Outre l’instrumentalisation, de nombreux réactifs sont disponibles pour les applications de bio-impression, dont la plupart ont été conçus à l’origine pour la production manuelle de cultures cellulaires en 3D. Un des exemples les plus connus est Corning™ Matrigel™ Matrix, une matrice de membrane basale qui est largement utilisée pour la recherche sur les organoïdes. Plus récemment, plusieurs bio-encres sacrificielles ont fait leur entrée dans le commerce. Elles sont utiles pour la construction de tissus vascularisés, de canaux dans les dispositifs microfluidiques et pour le soutien de structures pour les constructions tissulaires plus complexes, ainsi que pour la réalisation d’expériences de validation antérieures à la bio-impression de cellules vivantes.
À quel point est-il facile de débuter avec la bio-impression ?
Bien que les chercheurs qui débutent dans la bio-impression puissent bénéficier de certaines connaissances antérieures concernant des techniques sous-jacentes, les systèmes sont désormais disponibles afin d’éliminer plusieurs facteurs de complication inhérents. Un exemple est Corning Matribot™ Bioprinter, un système à extrusion qui a été conçu pour une utilisation avec des hydrogels sensibles à la température tels que la matrice Matrigel. Une des difficultés principales lors de l’utilisation de la matrice Matrigel est qu’elle se gélifie à température ambiante. Par conséquent, la matrice Matrigel et les cônes de pipette utilisés pour manipuler l’échantillon doivent être conservés au frais afin d’éviter une polymérisation prématurée. La bio-imprimante Matribot résout ce problème en incorporant une tête d’impression à seringue refroidie et une plateforme d’impression chauffée, garantissant le réglage de la matrice Matrigel qu’une fois qu’elle a atteint le récipient de culture.
Quels sont certains facteurs à prendre en compte pour la bio-impression ?

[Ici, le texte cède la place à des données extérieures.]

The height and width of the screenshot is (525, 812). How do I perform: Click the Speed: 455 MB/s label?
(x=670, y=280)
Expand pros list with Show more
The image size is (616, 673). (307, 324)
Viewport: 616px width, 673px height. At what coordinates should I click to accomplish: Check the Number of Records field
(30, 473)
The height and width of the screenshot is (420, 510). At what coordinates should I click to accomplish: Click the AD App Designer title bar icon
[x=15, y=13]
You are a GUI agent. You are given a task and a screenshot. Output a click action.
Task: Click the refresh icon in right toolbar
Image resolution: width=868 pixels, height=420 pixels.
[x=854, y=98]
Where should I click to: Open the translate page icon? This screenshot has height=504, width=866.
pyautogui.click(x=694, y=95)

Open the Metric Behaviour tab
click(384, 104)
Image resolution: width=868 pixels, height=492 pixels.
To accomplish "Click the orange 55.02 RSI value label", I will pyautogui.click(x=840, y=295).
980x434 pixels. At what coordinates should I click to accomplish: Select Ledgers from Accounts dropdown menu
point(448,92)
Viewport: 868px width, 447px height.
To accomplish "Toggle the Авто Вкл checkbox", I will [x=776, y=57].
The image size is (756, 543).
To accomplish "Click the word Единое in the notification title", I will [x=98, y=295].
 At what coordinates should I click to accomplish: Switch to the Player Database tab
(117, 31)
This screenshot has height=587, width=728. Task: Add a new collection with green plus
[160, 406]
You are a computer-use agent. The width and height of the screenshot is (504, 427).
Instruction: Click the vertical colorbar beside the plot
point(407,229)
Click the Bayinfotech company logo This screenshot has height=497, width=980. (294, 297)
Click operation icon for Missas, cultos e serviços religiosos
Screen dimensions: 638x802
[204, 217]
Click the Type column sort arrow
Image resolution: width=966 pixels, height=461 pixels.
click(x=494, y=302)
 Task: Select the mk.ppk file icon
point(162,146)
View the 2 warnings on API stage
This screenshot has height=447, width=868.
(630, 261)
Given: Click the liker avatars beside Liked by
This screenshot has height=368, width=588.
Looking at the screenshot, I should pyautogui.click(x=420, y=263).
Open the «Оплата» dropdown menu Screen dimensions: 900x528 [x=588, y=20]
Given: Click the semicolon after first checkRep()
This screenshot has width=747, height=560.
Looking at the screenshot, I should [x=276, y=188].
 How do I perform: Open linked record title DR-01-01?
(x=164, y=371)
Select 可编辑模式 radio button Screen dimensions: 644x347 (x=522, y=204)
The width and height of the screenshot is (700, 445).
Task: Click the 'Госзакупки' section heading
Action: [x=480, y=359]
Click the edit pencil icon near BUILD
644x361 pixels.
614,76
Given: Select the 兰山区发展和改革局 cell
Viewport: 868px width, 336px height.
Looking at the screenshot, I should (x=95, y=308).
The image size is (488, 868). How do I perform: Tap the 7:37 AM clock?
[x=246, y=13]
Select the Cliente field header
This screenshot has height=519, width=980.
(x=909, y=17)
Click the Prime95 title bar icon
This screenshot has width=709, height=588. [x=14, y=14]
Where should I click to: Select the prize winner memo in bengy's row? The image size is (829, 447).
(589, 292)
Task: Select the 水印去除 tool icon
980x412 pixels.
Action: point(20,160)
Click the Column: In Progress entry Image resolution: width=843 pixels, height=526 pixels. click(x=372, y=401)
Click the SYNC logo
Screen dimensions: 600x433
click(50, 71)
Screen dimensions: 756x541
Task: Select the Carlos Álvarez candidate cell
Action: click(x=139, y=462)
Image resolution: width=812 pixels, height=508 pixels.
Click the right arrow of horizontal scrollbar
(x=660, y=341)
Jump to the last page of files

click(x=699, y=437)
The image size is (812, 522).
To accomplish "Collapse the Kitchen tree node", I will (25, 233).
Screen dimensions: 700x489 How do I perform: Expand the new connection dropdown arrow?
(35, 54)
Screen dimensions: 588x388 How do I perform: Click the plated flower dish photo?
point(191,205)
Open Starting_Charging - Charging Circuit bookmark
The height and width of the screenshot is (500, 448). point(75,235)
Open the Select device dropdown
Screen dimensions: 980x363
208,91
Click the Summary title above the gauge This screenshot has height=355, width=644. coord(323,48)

Comme tout autre technique de recherche, la bio-impression nécessite des optimisations. Un des facteurs les plus importants à prendre en compte est la nature du système à étudier, qui variera selon les types de cellules impliqués. Par exemple, des cellules endothéliales peuvent nécessiter un ECM différent des cellules musculaires, alors que d’autres types de cellules, tels que les kératinocytes et les cellules cornéennes nécessitent souvent un réseau de soutien des fibroblastes ou des cellules stromales, respectivement. Il est également important de réfléchir au débit expérimental. Une étude utilisant des organoïdes dérivés du cerveau afin de découvrir des voies de signalisation développementales peut être réalisée dans une boîte de Petri pour permettre l’approfondissement de l’étude en aval, tandis que l’utilisation de plaques à 96 ou 384 puits serait plus adaptée à des applications à débit plus élevé, telles que le dépistage de drogues.
Peu importe l’objectif de l’étude, il est important que les cellules présentent une viabilité élevée d’entrée de jeu. Cela passe par la conservation des cellules de culture en phase logarithme de croissance et le stockage du matériau tissulaire de manière appropriée dès le prélèvement afin d’éviter une mort cellulaire indésirable.